2.8 2.8 How Evaluation Proceeds

The core evaluator dispatches on node type. eval-node :program does the work described in Section 2.5: it processes imports, interns, class definitions, and function definitions before executing top-level statements in source order. The control flow is worth reading directly:

store import nodes in the context
process all intern nodes
register class definitions
register and instantiate function values
execute top-level statements in source order
return the updated context

This is not “evaluate everything in order.” It is “load the static world first, then execute the dynamic world.” That distinction is one of the reasons the implementation stays predictable: by the time any statement executes, all class and function definitions are already in scope.

Within expressions and statements, the evaluator handles:

variable references through lexical environment lookup
binary and unary expressions through operator helpers
calls and method invocations through method lookup and dispatch
object construction through built-in and user-defined creation paths
control flow through direct recursive evaluation

2.8.1 Two Paths Worth Special Attention

Two evaluator paths connect more subsystems than the others and deserve to be read carefully.

eval-node :call sits at the centre of routine and method execution. It handles free functions, method calls, built-in method dispatch, function values, and inherited behaviour. If something goes wrong during ordinary execution, the call path is usually involved.

eval-node :create sits at the centre of object construction. It handles built-in constructors (arrays, maps, sets, tasks, channels), user-defined class constructors, generic specialisation, contract checking at construction time, class invariant verification, and Java interop fallback on the JVM. Understanding this path means understanding most of the runtime contract machinery.

2.9 2.9 Built-In Types and the `types/` Subtree

The interpreter hosts Nex’s built-in types and methods — arrays, maps, sets, strings, tasks, channels, cursors, and platform utilities — but it delegates the low-level mechanics of primitive operations to src/nex/types/. This split keeps the interpreter file from becoming a bag of primitive helpers while still keeping the meaning of the language — how methods are exposed, how built-in constructors behave, how runtime objects are represented — in the interpreter where it belongs.

The practical consequence: if you are debugging the behaviour of an array method, look in types/. If you are debugging how array methods are dispatched or what contract checks apply, look in the interpreter.

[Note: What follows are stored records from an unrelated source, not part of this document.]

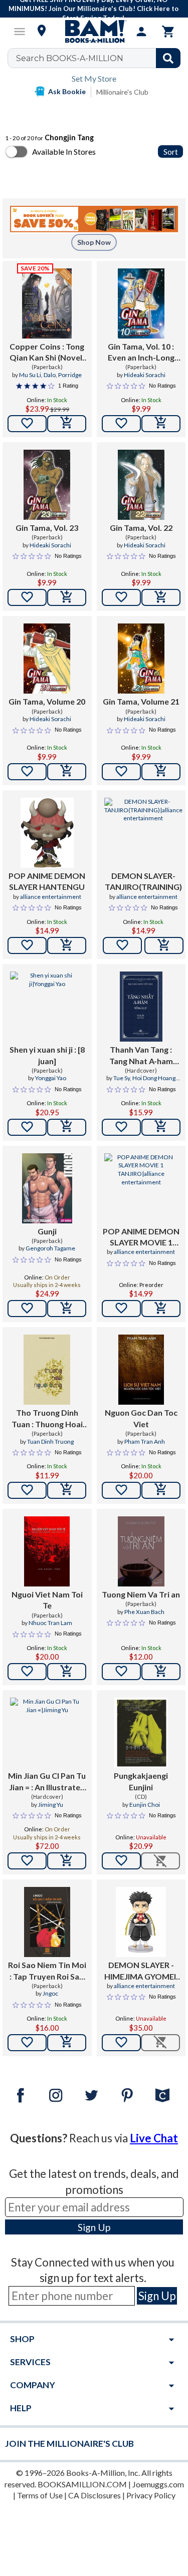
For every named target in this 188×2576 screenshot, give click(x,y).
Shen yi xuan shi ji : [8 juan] (47, 1055)
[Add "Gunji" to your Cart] (66, 1308)
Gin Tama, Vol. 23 (47, 527)
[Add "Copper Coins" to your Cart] (66, 423)
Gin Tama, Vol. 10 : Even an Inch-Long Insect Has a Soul (141, 353)
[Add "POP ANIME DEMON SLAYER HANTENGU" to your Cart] (66, 945)
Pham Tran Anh (144, 1441)
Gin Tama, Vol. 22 (141, 527)
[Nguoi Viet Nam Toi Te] (47, 1551)
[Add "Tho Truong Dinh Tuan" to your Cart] (66, 1490)
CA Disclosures (94, 2495)
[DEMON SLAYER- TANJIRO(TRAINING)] (143, 832)
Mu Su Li (30, 375)
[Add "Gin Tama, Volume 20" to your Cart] (66, 771)
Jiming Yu (50, 1804)
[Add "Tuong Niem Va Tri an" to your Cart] (160, 1671)
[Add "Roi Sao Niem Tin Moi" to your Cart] (66, 2042)
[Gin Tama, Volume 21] (141, 658)
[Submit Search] (168, 58)
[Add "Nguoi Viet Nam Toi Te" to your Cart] (66, 1671)
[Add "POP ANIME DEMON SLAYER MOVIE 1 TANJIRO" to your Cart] (160, 1308)
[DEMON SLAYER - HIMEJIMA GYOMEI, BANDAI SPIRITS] (140, 1922)
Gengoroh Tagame (50, 1248)
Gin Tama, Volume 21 (141, 701)
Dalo (50, 375)
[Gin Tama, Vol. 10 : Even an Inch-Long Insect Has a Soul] (141, 303)
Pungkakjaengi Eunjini (141, 1781)
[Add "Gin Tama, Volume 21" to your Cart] (160, 771)
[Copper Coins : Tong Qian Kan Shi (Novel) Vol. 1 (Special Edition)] (47, 303)
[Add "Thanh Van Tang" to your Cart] (160, 1127)
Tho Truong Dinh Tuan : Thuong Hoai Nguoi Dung (47, 1419)
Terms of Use (40, 2495)
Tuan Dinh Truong (50, 1441)
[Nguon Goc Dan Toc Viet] (141, 1369)
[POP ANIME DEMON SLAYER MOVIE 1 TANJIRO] (141, 1188)
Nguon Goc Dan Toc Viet (141, 1418)
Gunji (47, 1231)
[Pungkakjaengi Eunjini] (141, 1732)
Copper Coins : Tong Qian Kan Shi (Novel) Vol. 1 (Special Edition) (47, 353)
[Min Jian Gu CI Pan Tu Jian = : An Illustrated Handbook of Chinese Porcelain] (47, 1732)
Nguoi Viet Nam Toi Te (47, 1599)
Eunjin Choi (144, 1804)
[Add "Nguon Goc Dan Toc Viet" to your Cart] (160, 1490)
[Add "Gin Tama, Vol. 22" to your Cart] (160, 597)
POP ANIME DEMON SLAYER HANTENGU (47, 881)
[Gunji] (47, 1188)
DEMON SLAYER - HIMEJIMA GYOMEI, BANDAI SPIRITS (141, 1971)
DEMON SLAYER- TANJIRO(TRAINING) (143, 881)
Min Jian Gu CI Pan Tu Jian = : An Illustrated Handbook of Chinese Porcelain (47, 1782)
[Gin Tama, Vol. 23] (47, 484)
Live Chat (154, 2138)
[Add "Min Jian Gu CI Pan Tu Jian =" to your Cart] (66, 1860)
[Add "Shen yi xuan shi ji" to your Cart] (66, 1127)
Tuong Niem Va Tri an (141, 1594)
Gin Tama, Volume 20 (47, 701)
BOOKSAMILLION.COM (82, 2484)
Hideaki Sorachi (144, 375)
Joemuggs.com (158, 2484)
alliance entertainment (50, 896)
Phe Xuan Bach (144, 1612)
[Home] (94, 31)
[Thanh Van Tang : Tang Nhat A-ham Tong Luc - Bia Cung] (141, 1006)
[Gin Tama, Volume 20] (47, 658)
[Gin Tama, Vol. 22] (141, 484)
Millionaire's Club (122, 92)
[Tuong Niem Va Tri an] (141, 1551)
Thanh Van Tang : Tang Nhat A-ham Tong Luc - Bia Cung (141, 1056)
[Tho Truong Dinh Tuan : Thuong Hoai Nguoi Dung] (47, 1369)
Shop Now (94, 242)
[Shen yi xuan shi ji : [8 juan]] (47, 1006)
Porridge (70, 375)
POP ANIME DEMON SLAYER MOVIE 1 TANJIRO (141, 1237)
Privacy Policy (150, 2495)
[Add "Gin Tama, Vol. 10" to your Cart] (160, 423)
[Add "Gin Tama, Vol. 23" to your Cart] (66, 597)
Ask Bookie (67, 91)
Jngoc (50, 1993)
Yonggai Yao (50, 1078)
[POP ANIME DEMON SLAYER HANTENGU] (47, 832)
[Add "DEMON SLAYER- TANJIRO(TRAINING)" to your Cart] (163, 945)
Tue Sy (121, 1078)
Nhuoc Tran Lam (50, 1623)
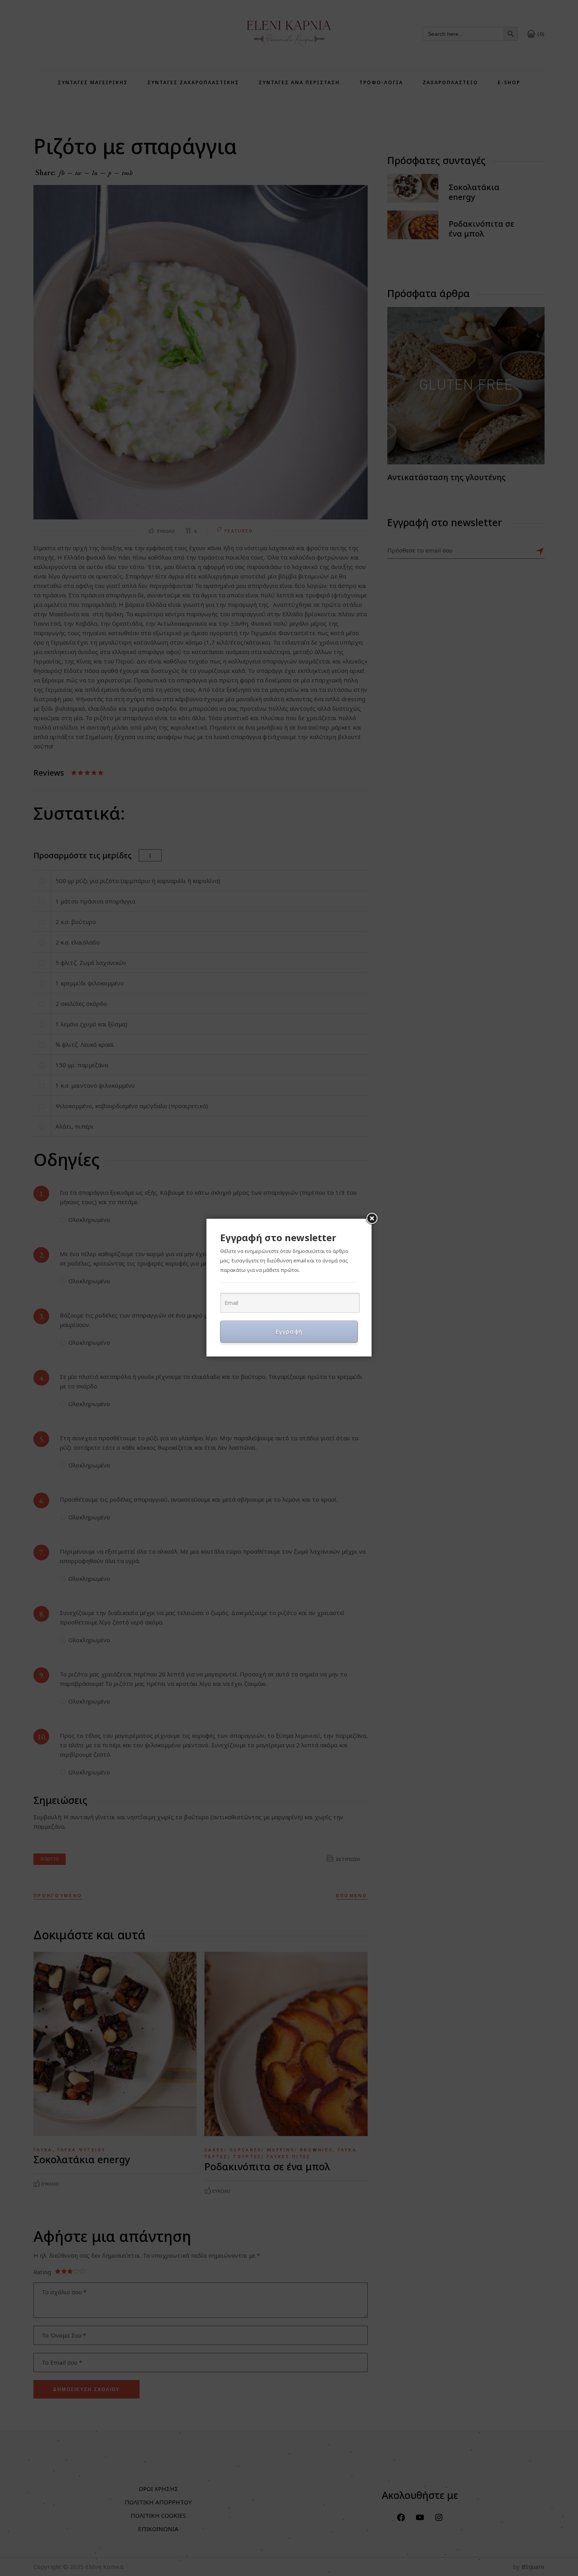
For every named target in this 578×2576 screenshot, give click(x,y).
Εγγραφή (289, 1331)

2.10 2.10 Source Tracking and Error Localisation

The front end attaches source position metadata — line and column — to every AST node. The interpreter carries debug stack information and source references through method and constructor calls. This infrastructure supports accurate error reporting, debugger integration, and contract failure localisation.

It is the kind of machinery that is easy to overlook when discussing a language in the abstract, but it is what makes a contract violation message say which condition failed on which line rather than simply crashing. Nex’s contract system only delivers its diagnostic value if the runtime can locate failures precisely. The source-tracking infrastructure is what makes that possible.

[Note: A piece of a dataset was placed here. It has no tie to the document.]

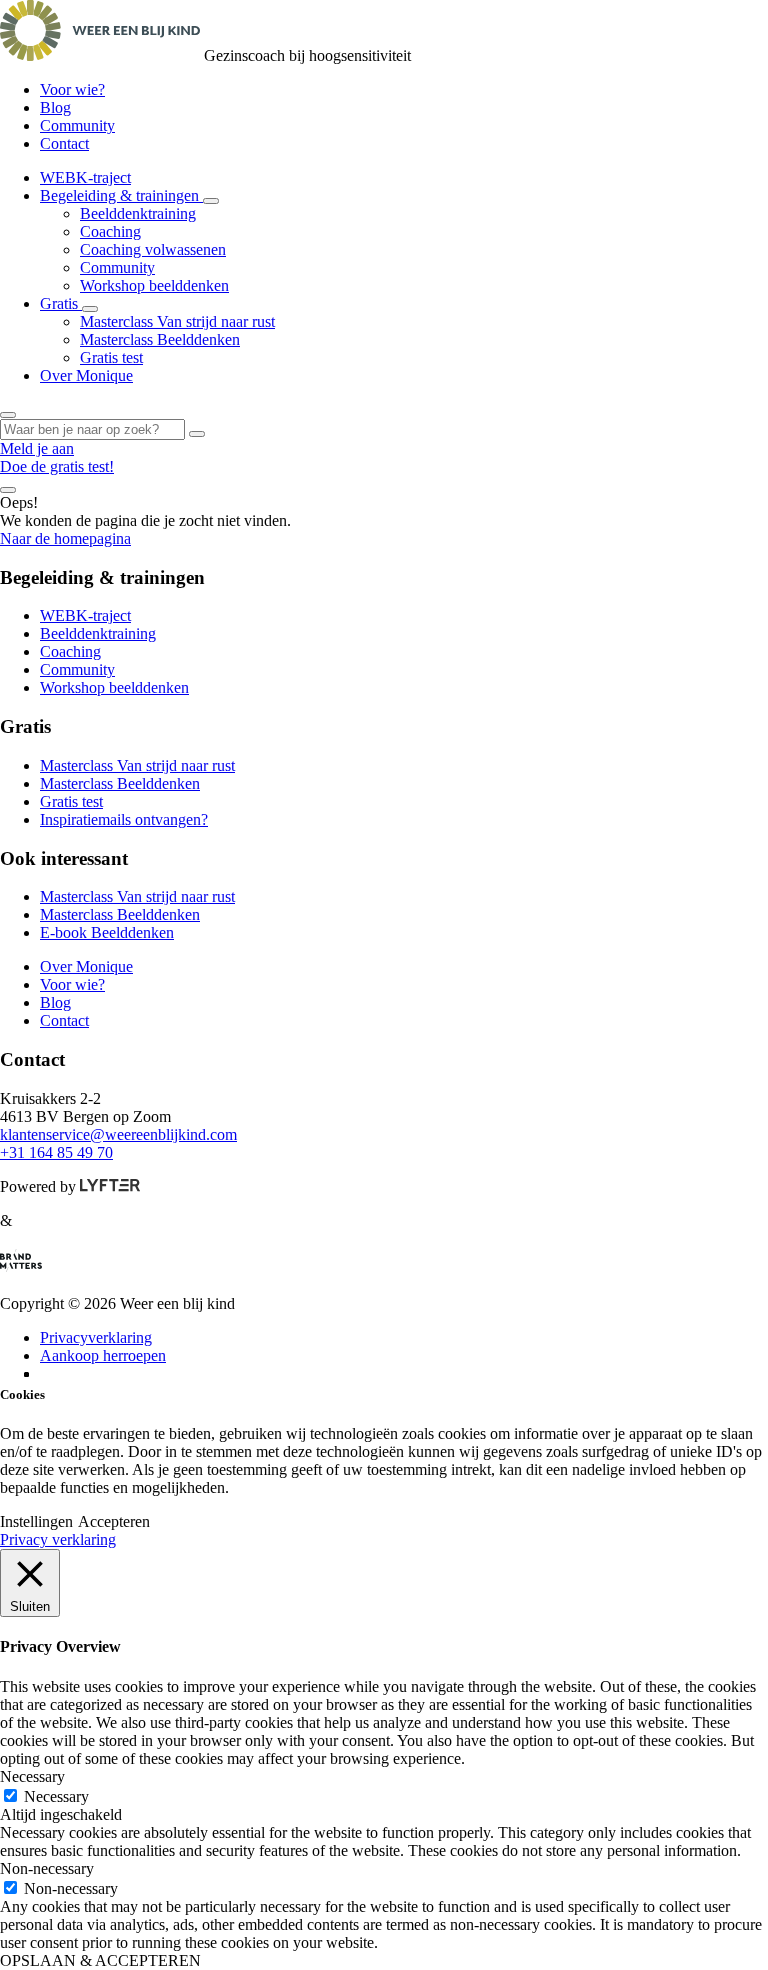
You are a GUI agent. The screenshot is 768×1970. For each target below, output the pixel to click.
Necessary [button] (32, 1776)
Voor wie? (72, 89)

2.11 2.11 The Interpreter as Semantic Baseline

The interpreter is the semantic baseline for Nex. Even when Nex is compiled to JVM bytecode or JavaScript, the interpreter remains the authoritative statement of what the language means. The generators are correct when they produce behaviour that matches the interpreter. When they diverge, the interpreter wins.

This has a practical consequence for contributors: if you are unsure what a feature should do, make it work correctly in the interpreter first. The generators should follow the interpreter, not define their own semantics independently. A generator that is easier to write by taking a shortcut from the intended semantics is a generator that is wrong.

The interpreter’s clarity is therefore not just an aesthetic property. It is the guarantee that the rest of the implementation has something reliable to follow.